• **INFORMATION SUPPLIED**
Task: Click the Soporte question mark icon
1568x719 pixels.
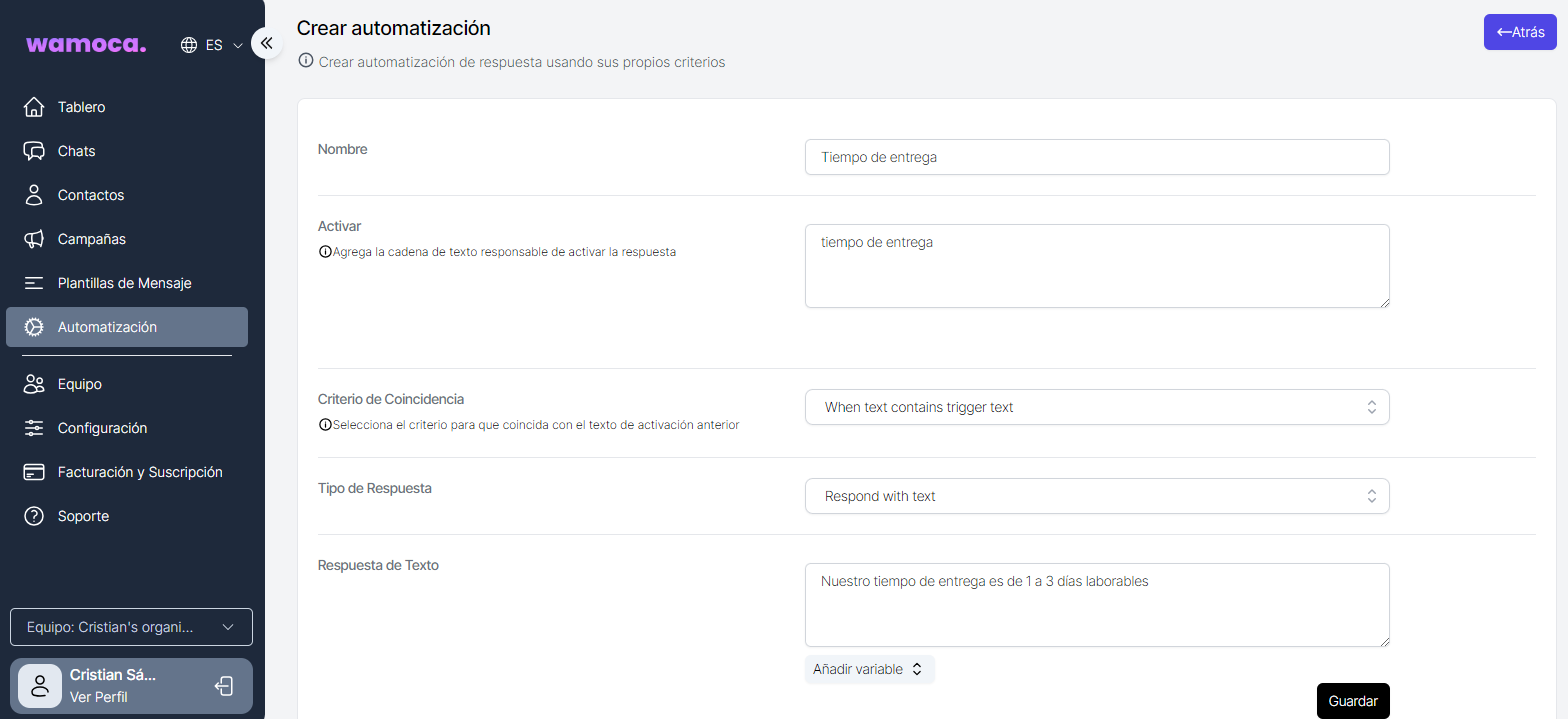Action: click(34, 516)
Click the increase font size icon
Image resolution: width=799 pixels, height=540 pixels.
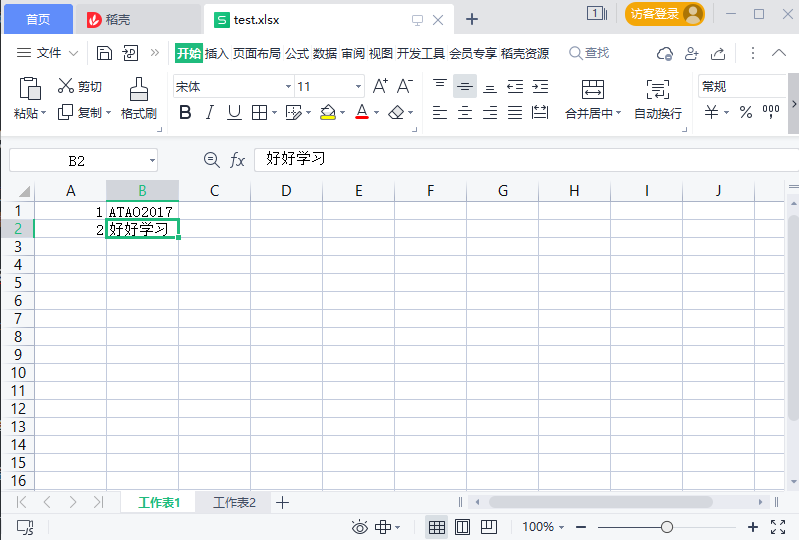(x=380, y=87)
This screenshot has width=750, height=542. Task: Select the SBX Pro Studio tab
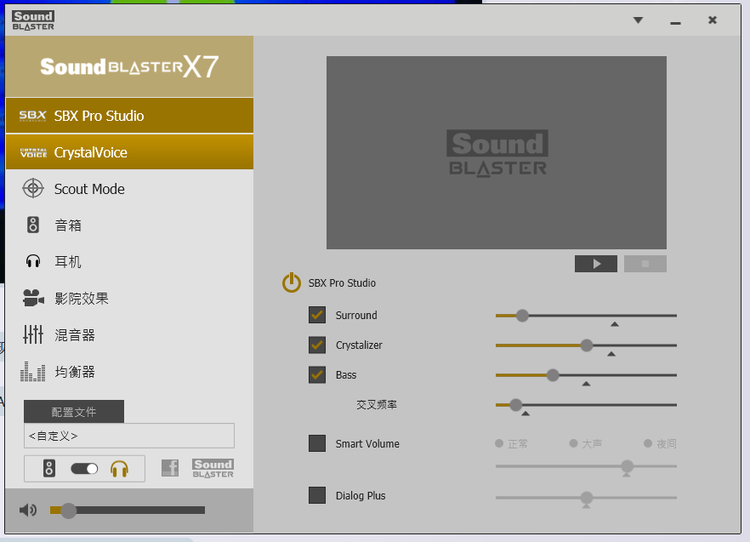tap(129, 116)
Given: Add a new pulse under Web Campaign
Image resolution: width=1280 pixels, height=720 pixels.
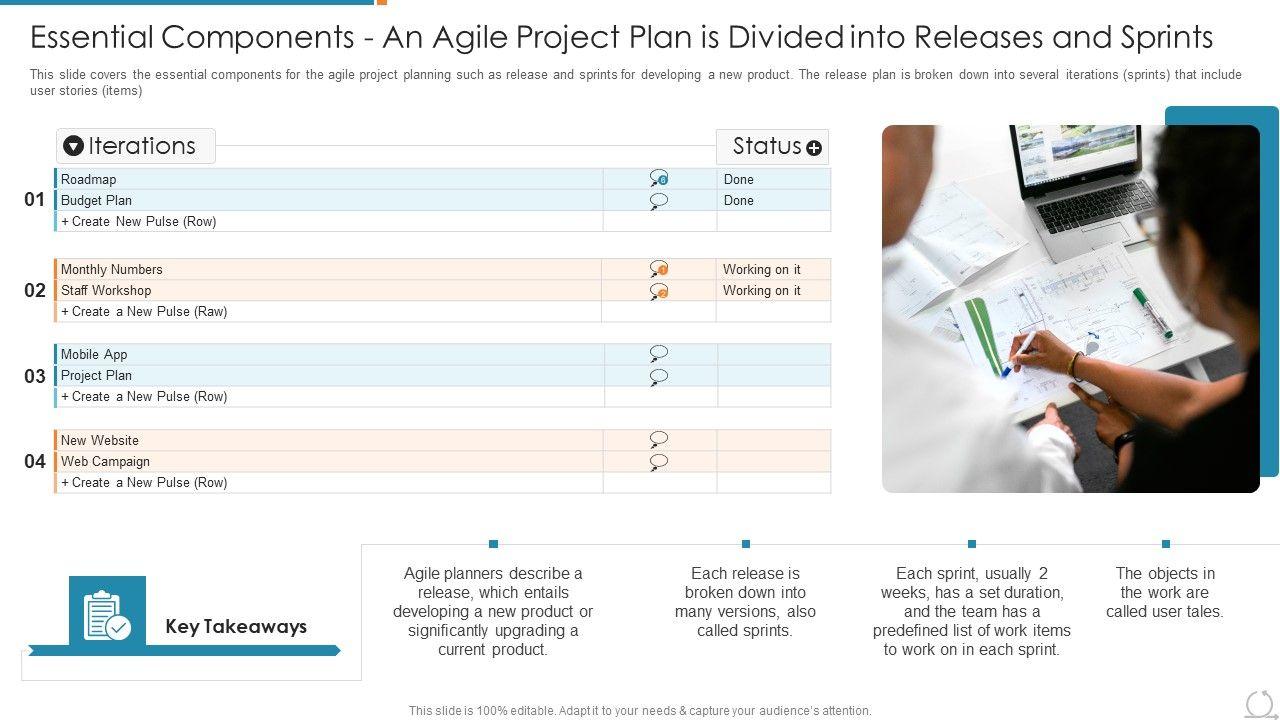Looking at the screenshot, I should click(143, 482).
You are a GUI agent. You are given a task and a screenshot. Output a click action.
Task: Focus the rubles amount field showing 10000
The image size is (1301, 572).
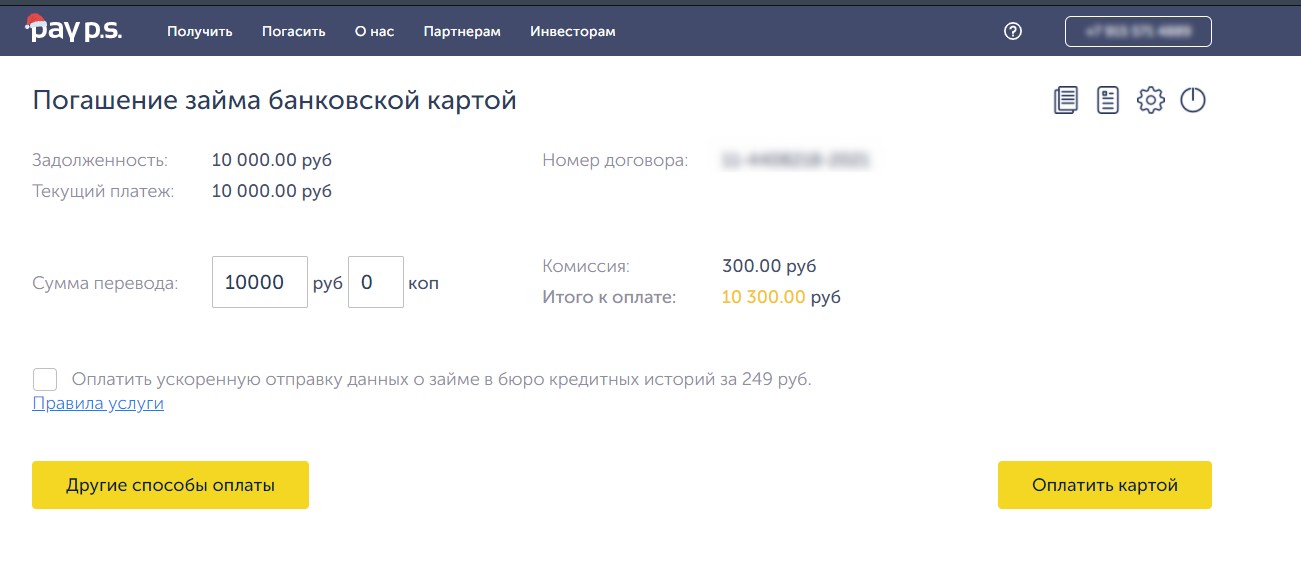point(259,282)
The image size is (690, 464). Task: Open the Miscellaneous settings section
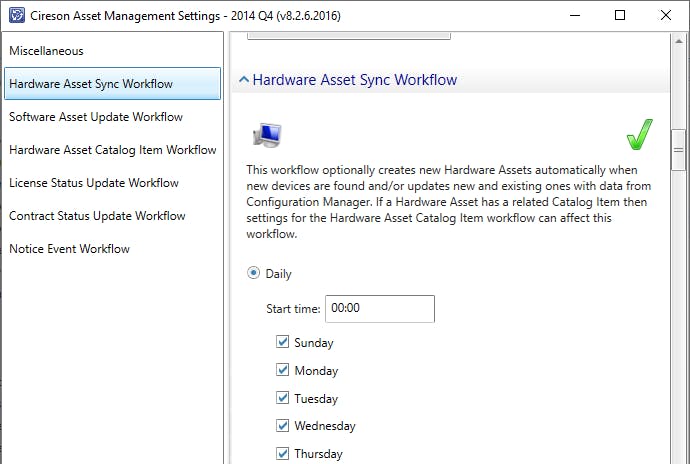(x=46, y=51)

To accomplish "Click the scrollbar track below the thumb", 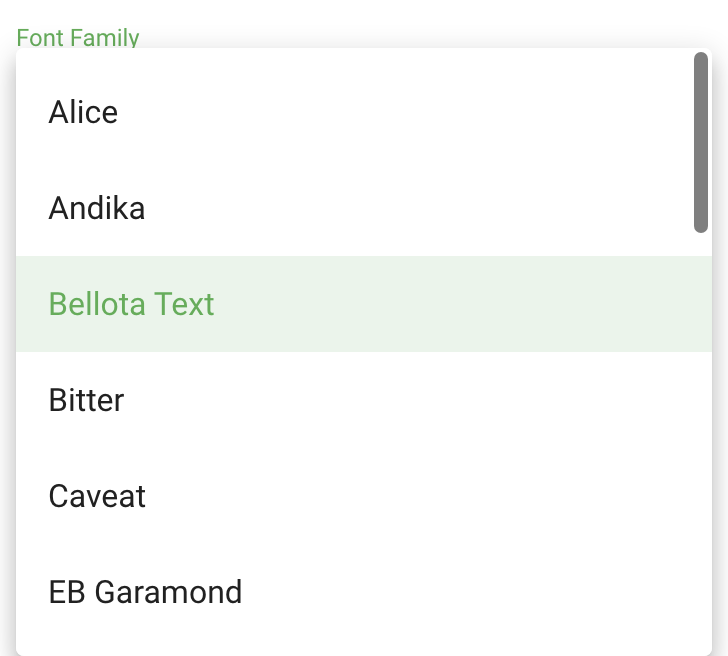I will pyautogui.click(x=701, y=441).
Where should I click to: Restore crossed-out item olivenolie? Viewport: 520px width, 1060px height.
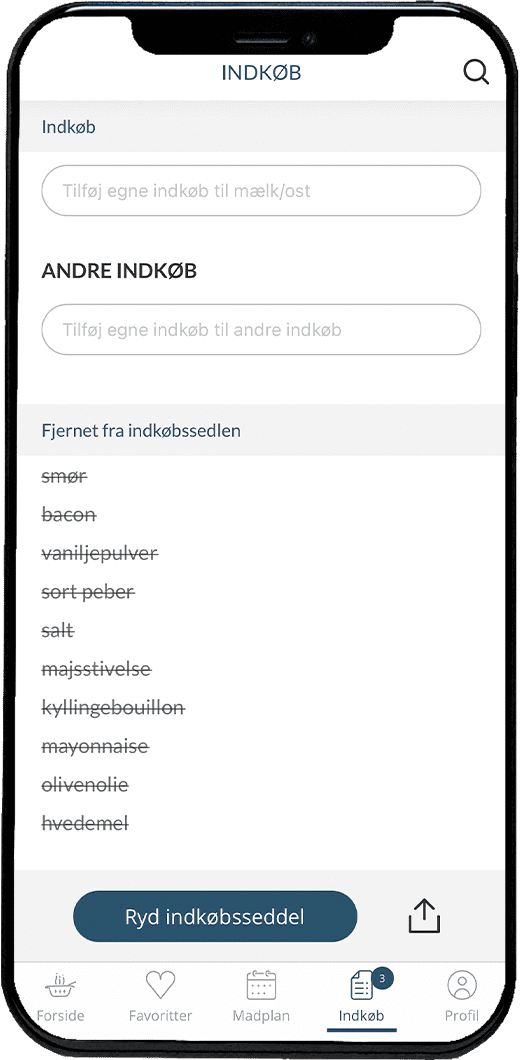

• **ACTION ITEM**
Look through the data above and return each line where the string "icon" occurs.

• **WRITTEN ANSWER**
Task: Click the Soporte question mark icon
Click the increase font size icon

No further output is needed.